## Request A
List every network feature name that appears in parentheses in the feature importance section of the intrusion detection excerpt.
## Request B
Extend the intrusion detection excerpt from the point where it stops, placed before the material.

## Given text
Excellent DoS Detection: MCC of 0.984 for DoS attacks represents near-perfect classification, benefiting from the large training sample size (36.5%).
Strong Probe Detection: MCC of 0.911 indicates reliable detection of scanning/surveillance attacks.
U2R Improvement: Despite having only 56 training samples (0.09%), the optimised model achieved MCC of 0.847 for U2R detection, demonstrating the effectiveness of class weighting.
4.5.2 R2L Detection Challenge (Imran Shahadat Noble - TP087895)
R2L attacks remain the most challenging category with MCC of only 0.336:
- Training/Test Distribution Shift: R2L comprises only 0.91% of training data but 12.22% of test data
- Confusion Analysis: 2,288 out of 2,754 R2L samples (83.1%) were misclassified as Benign
- Feature Overlap: R2L attacks may share characteristics with normal traffic that make them difficult to distinguish
4.5.3 Feature Importance Insights (Imran Shahadat Noble - TP087895)
The feature importance analysis revealed key discriminative network attributes:
- Connection-based features (dst_host_srv_count, count, srv_count) indicate connection frequency patterns characteristic of DoS and Probe attacks
- Service distribution features (dst_host_diff_srv_rate, same_srv_rate) help identify scanning behaviour
- Error rate features (serror_rate, rerror_rate) indicate failed connection attempts typical of probing
4.5.4 Practical Implications
Random Forest’s consistent high performance with minimal tuning makes it an excellent choice for practical deployment:
- Reliability: MCC of 0.810 achieved consistently without extensive optimisation
- Feature Insights: Built-in importance scores guide security analysts to focus on key network attributes
- Training Speed: 2.55s training time enables frequent model retraining
- Parallelisability: Tree construction can be parallelised for faster training on large datasets
4.5.5 Recommendations (Imran Shahadat Noble - TP087895)
Random Forest is recommended as: 1. The primary classifier when reliability and minimal tuning are priorities 2. A feature importance tool for understanding attack signatures 3. Part of a multi-classifier system, particularly for DoS and Probe detection
CHAPTER 5: INDIVIDUAL CHAPTER - K-NEAREST NEIGHBORS (KNN)
Author: Md Sohel Rana (TP086217)
5.1 Algorithm Overview
K-Nearest Neighbors was selected as the representative non-linear, instance-based classifier by Md Sohel Rana (TP086217). KNN classifies new observations based on the majority class among the k nearest training instances in the feature space, making no assumptions about the underlying data distribution.

## Data extract

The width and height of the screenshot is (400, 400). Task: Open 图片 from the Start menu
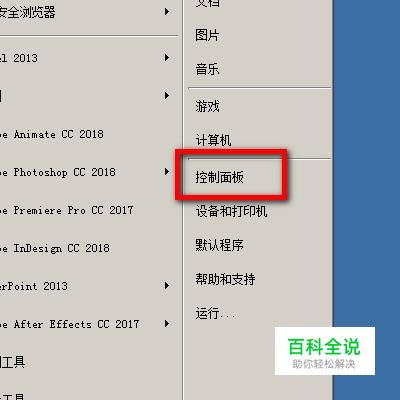coord(207,35)
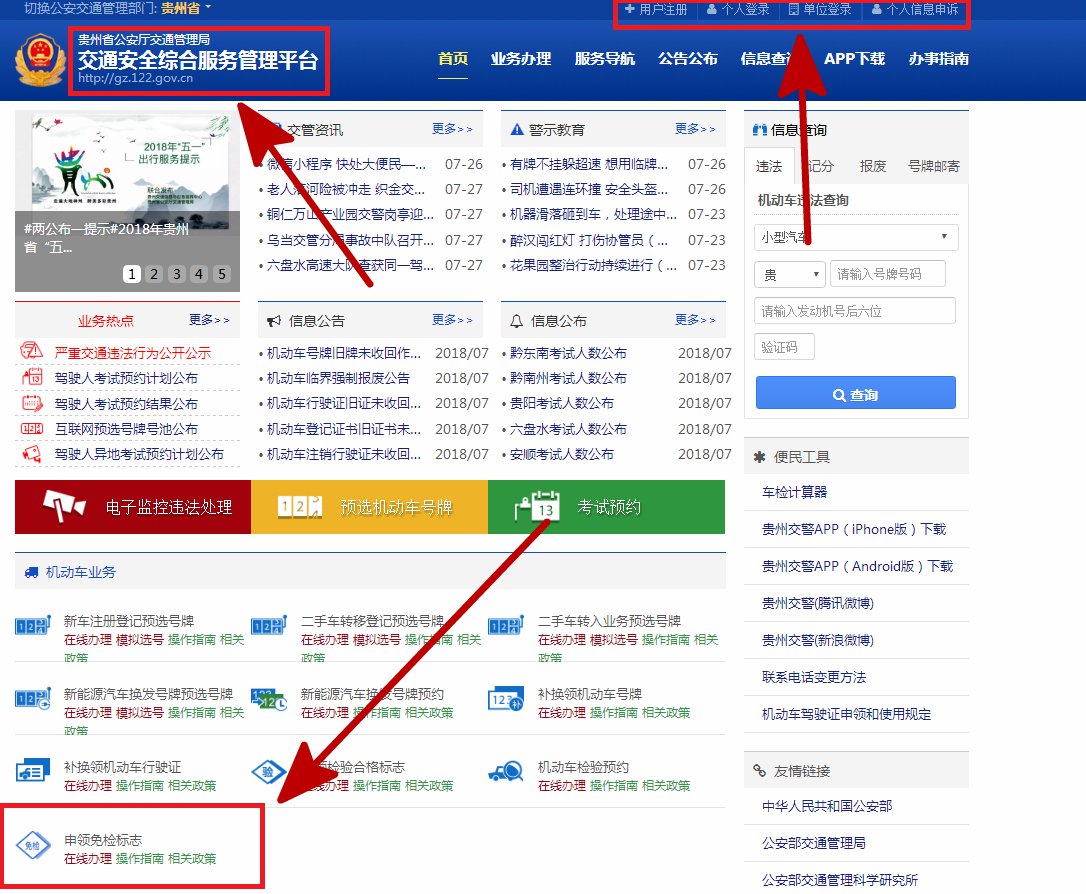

## Exercise output A
dst_host_srv_count, count, srv_count, dst_host_diff_srv_rate, same_srv_rate, serror_rate, rerror_rate

## Exercise output B
For multi-class network intrusion detection, KNN’s ability to capture complex decision boundaries makes it well-suited for identifying attack patterns that may not be linearly separable from normal traffic or from each other.
5.2 Baseline Comparison
Md Sohel Rana (TP086217) evaluated three non-linear classifiers as baselines:
Table 13: Non-Linear Classifier Baseline Comparison
| Algorithm | Accuracy | F1 (Weighted) | F1 (Macro) | MCC | Train Time |
|---|---|---|---|---|---|
| KNN | 0.837 | 0.812 | 0.756 | 0.760 | 6.99s |
| Decision Tree | 0.841 | 0.819 | 0.708 | 0.767 | 1.02s |
| SVM-RBF | 0.843 | 0.837 | 0.751 | 0.769 | 113.23s |
Figure 17: Non-linear
classifier baseline comparison showing SVM-RBF achieving highest
MCC
Selection Rationale (Md Sohel Rana - TP086217): Although SVM-RBF achieved the highest baseline MCC (0.769), KNN was selected for optimisation due to: 1. Dramatically faster training time (6.99s vs 113.23s) 2. Higher F1-Macro (0.756 vs 0.751), indicating better balance across classes 3. Greater potential for improvement through hyperparameter tuning 4. No kernel function selection required
5.3 Optimisation Strategies Applied
5.3.1 Strategy 1: Hyperparameter Tuning (Md Sohel Rana - TP086217)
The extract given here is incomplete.